Fiz uma consulta que durou uma hora (parecia homeopata dos tradicionais, querendo saber tudo da vida da gente), ela me receitou não me lembro o quê e fiquei de voltar lá dali não sei quanto tempo, acho que uns dois ou três meses.
Quando voltei, ela estava com ar de insatisfação, chacoalhando a cabeça de um lado para outro. Antes de falar dos meus males, perguntei os dela, e ela me contou que tinha recebido um telefonema de um médico boliviano, especialista em hanseníase (a popular lepra), que morava em Santa Cruz de la Sierra.
O médico era amigo dela e estava inconformado. Contou os motivos e ela ficou inconformada também. Que motivos são esses?
Um dia apareceu no consultório do médico amigo dela um sujeito com lepra em estado muito avançado. Queria a cura, e o médico disse que cura não havia, só controle. O doente ficou indignado, falando que não queria controle, queria cura. O médico insistiu que não tinha jeito e o cara saiu falando que Santo Ernesto o curaria.

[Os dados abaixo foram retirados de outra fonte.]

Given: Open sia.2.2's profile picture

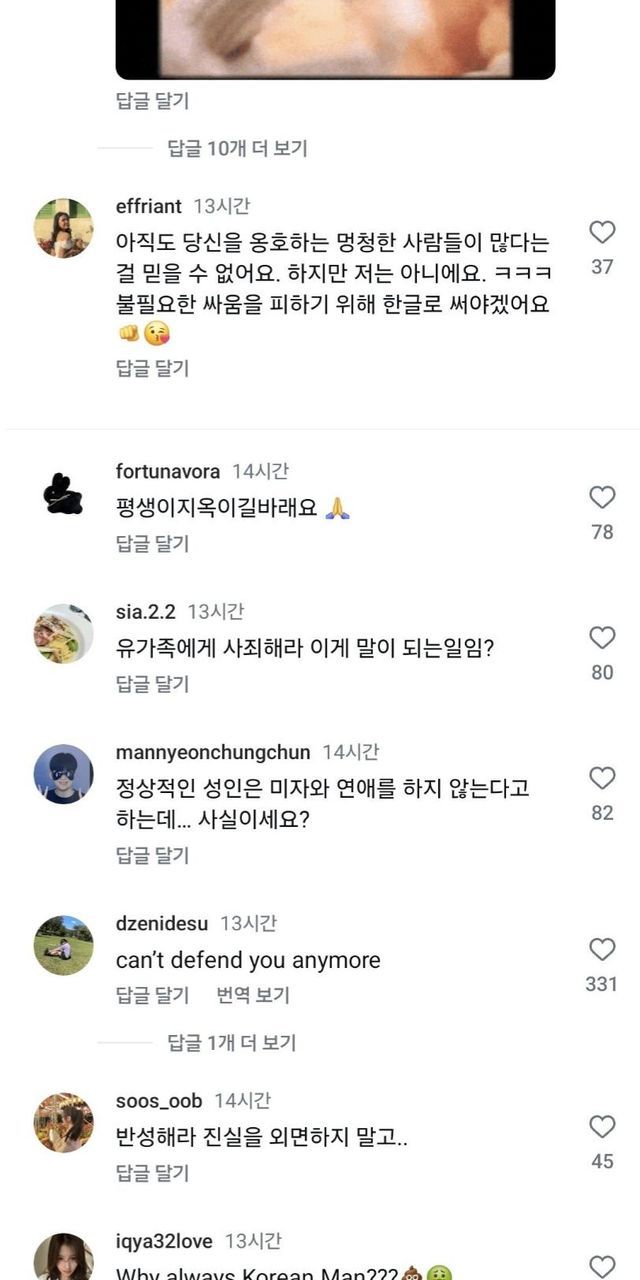Looking at the screenshot, I should coord(64,634).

E foi para Valle Grande, lugar onde Che Guevara foi morto em 8 de outubro de 1967. Na época, os moradores da região chegaram a dizer que a guerrilha só levou desgraça a eles. Havia muitos tiros, confrontos dos guerrilheiros com militares e isso levava medo a eles, além de prejudicar o trabalho e a circulação pela região. Atrapalhava até a produção de leite, os animais ficavam tensos e produziam menos.

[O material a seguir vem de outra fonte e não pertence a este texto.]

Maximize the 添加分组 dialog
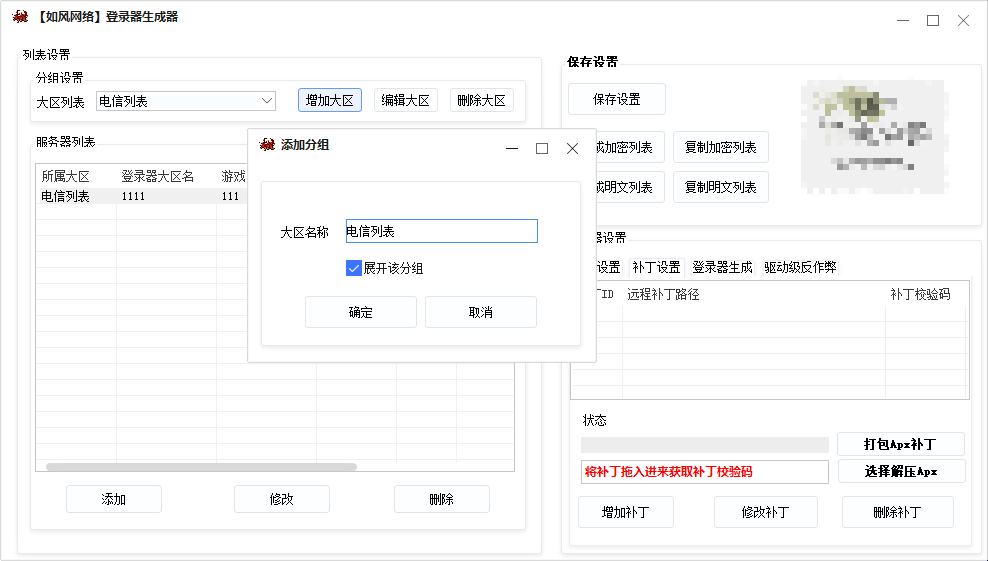The width and height of the screenshot is (988, 561). point(542,148)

Pelos relatos, um velho morador de Valle Grande, levado por um oficial do exército boliviano, entrou na casa onde Guevara estava preso (uma escolinha), e disse isso a ele, o que o teria deixado pasmo. Em seguida deram o tiro da misericórdia nele.
Gozado é que depois disso os mesmos moradores que odiavam os guerrilheiros começaram a falar que “Santo Ernesto” estava fazendo milagres. Como especialista em lepra, curava especialmente leprosos. E o lugar virou um santuário que recebia (e acho que ainda recebe) milhares de romeiros, à procura de milagres.
Bom... Segundo o médico, o tal leproso em estado avançado apareceu lá de volta... curado! Daí seu estado de perplexidade, que repassou à colega holística.
Brinquei com a médica: O poder da mente!
Isso era o que ela acreditou também. O cara acreditava tanto no santo que se curou por sua própria crença.
Mas continuei brincando: qualquer morto que cure comprovadamente alguém pode ser beatificado pela igreja católica. Vejam recentemente o caso da irmã Dulce, na Bahia. Tornou-se santa porque, entre outras coisas, um músico que tinha ficado cego pediu a ela e voltou a enxergar.
Segundo os relatos dos bolivianos, um monte de gente foi curada por “Santo Ernesto”.
Então, ironia das ironias, só faltava a Igreja beatificar esse santo tão milagroso... que era totalmente materialista.